Nueve de diez. Agua. Eso fue lo que oímos primero y vimos caer después al abrir nuestras ventanas alquiladas al mundo. Invitada que, no por esperada, no dejaba de sorprender su presencia. ¿Cómo se atrevía a aparecer? Luego pensé que no le iría mal a este ombligo de ciudad un poco de refresco. Igual que a mí, porque tenía los mejores solos de Mike Portnoy, Lars Ulrich, Matt Sorum y John Bonham, donde quiera que esté, entre las orejas. Entonces, la inteligencia emocional y la amenaza de una batucada por parte de los cuatro jinetes, me obligo a descansar mientras las putas, los camareros y el humo de las letras de Sabina hacían de tranquilizante, esperando solos menos estridentes y ruidosos y pasarelas a castillos de papel. Porque con el fin de la sesión de drums y la caída de la tarde vino la emotividad. Pareja feliz, padres con la L, pero cómplices en todo. Besos, abrazos y un castillo de regalos para la princesa, que no del pueblo, sino del rock, con nombre de montaña latina, culpable y acicate de desvelos, trabajos interminables y muchas horas de corazón y alma. Ya conocía al locutor, pero se me permitió conocer a la persona y a la gran mujer que está detrás de este gran hombre. Una delicadeza, detalles de futuro padrazo, conversación amena, pillería y emoción por lo que íbamos a vivir en varias horas fueron nuestros aliños en la mesa. Nos despojamos de nuestros pechitos y chupetes y, con nuestras chaquetas de cuero y miradas canallas, al compás de la salida de los gatos pardos al callejón, tuvimos de nuevo ese déjà vu de poner voces y olores a las caras de las pantallas junto al sabor de una buena cerveza de calentamiento para un gran trago de rock sin destilar. Y, con las primeras notas, desde Madrid, al cielo. Guitarras. Barras de bar. Besos. Fotos. Abrazos. Saca la lengua. Piernas. Riffs. Suspiros. Poses. De nada sirve hacerse mayor. Tarque. Leiva. Escalada. Roxy girl. A que hora acabas. Señor Cortés, don Pepe. Ramones. El Refugio. Barman. Otra más. Escaleras. Colas en el baño. Toma. Chupa. Lame. Enrollado. Billetes. Like a Rolling Stone. Compadres. Rock del bueno. Licor del bueno. Dio. Marilyn. Elvis. Mahou. Paradise City. Duerme. Alameda. Nueve de diez. Tarde. Diez de diez. Sobresaliente.
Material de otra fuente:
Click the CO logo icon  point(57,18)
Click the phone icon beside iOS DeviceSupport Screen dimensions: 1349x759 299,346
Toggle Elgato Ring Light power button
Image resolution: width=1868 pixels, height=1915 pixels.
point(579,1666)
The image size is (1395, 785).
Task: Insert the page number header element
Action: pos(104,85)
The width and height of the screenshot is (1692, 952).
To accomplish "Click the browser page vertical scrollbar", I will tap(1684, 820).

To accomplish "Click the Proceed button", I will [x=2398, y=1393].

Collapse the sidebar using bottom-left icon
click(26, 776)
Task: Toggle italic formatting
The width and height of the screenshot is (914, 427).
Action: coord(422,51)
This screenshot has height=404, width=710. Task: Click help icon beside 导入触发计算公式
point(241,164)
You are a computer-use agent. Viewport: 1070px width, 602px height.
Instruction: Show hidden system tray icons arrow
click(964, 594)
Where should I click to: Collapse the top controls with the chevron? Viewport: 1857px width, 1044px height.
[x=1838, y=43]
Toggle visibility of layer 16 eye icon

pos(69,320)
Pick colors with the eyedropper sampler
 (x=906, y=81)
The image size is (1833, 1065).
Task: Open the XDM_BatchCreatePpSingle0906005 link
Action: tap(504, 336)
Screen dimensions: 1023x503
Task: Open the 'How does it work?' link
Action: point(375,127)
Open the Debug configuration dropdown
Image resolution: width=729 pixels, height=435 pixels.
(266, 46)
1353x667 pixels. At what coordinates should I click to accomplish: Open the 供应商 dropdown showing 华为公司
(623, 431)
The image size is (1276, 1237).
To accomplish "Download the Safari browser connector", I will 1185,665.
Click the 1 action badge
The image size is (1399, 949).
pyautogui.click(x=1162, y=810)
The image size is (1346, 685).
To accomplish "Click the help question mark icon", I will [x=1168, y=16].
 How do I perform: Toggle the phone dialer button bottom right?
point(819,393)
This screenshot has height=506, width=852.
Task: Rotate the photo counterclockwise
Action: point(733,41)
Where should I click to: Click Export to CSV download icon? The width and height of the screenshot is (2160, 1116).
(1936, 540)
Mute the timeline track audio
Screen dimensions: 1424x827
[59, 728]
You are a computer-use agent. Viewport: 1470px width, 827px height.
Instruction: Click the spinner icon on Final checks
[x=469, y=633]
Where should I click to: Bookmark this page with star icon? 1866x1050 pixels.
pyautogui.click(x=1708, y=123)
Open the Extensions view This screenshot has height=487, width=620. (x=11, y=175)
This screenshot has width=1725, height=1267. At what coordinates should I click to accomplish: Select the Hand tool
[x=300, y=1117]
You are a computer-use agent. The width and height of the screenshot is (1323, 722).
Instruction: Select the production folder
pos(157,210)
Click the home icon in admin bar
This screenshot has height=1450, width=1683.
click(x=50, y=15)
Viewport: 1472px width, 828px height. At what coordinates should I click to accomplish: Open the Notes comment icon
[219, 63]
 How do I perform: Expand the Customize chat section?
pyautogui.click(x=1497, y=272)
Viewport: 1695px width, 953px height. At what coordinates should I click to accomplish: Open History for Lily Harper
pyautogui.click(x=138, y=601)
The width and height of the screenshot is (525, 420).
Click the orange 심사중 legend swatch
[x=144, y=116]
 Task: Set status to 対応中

En circunstancias normales, este sería el final, pero cuando la suerte te coloca en el entorno más próximo a la verdadera pasión por la música en forma de persona, aceptas sin rechistar un viaje en carretera para volver a respirar acordes, sentimiento y letras que enamoran. Se produce lo inevitable, vuelves a caer, aunque las horas vividas sean más que las dormidas y necesites la cama más que un diabético la insulina. Y a por el santo Nicasio y sus fiestas en Leganés llevamos nuestros cuerpos, algunos más enteros que otros, para escuchar a un genio andaluz cantarle a su pisito, a los perdedores que se sientan en sillas de plástico, a los botellines, al arte andaluz, al tapeo, a su barrio, a la lluvia, a la primavera, a los porros, a ella y a los capitanes que abandonan primero el barco. Y Albertucho nos volvió a reconciliar con la música, después de haberla querido asesinar en defensa propia gracias a una rubia autora de ponzoñosas canciones, mientras tapeabamos y brindabamos, otra vez, con Catalina de testigo. Un excelente epílogo a una gran historia, con oscuros pasajes y pocos rayos de Sol, por culpa de la lluvia y la Luna, que en estos días, me sabe a poco.